Exercise aim
Copy out the lines of the records below, and only those lines, from the one with "Image resolution: width=812" through the one with "Click the NewShop project name value", exactly as they appear.

Records to process
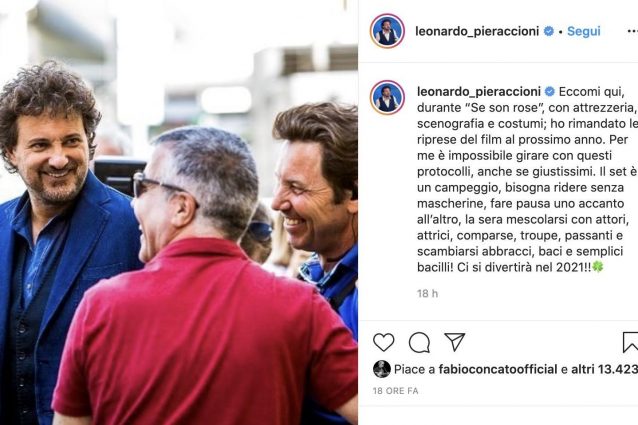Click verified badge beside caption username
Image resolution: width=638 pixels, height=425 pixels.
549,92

--

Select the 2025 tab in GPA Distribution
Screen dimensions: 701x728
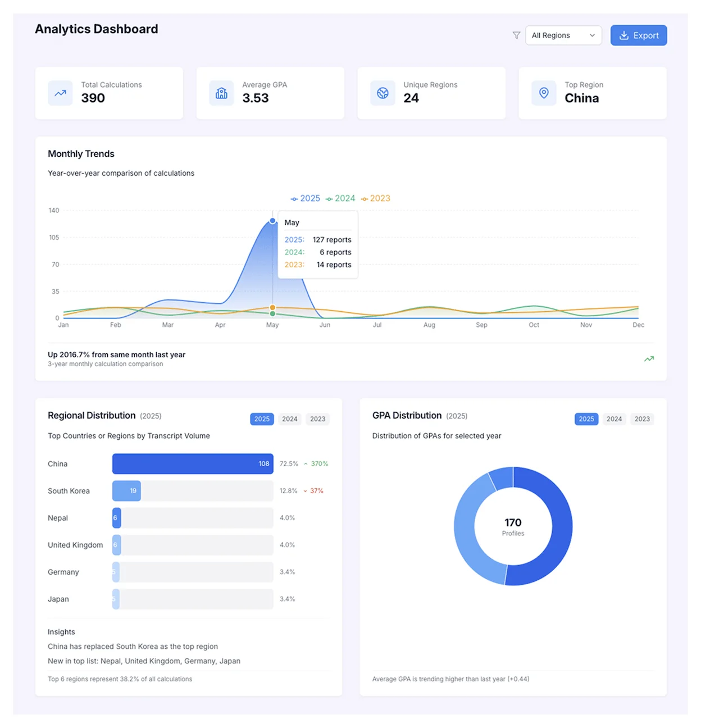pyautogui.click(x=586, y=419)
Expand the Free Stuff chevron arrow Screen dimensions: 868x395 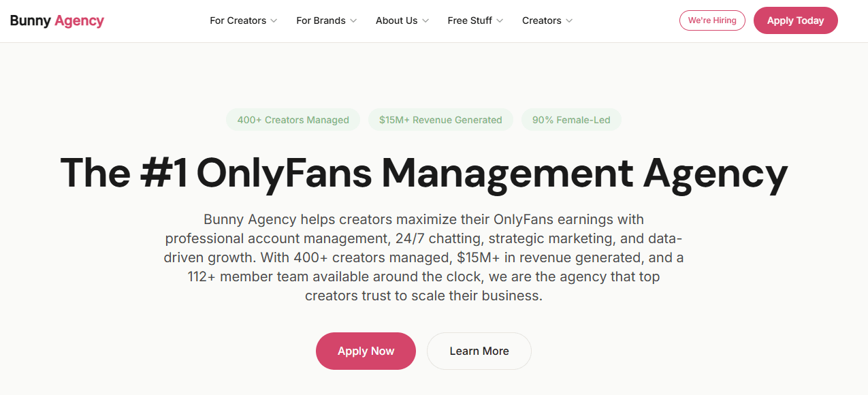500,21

...

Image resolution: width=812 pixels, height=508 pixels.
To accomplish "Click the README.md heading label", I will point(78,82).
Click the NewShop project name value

Answer box
Image resolution: width=812 pixels, height=508 pixels.
To accomplish "Click the README.md heading label", I will point(78,82).
Click the NewShop project name value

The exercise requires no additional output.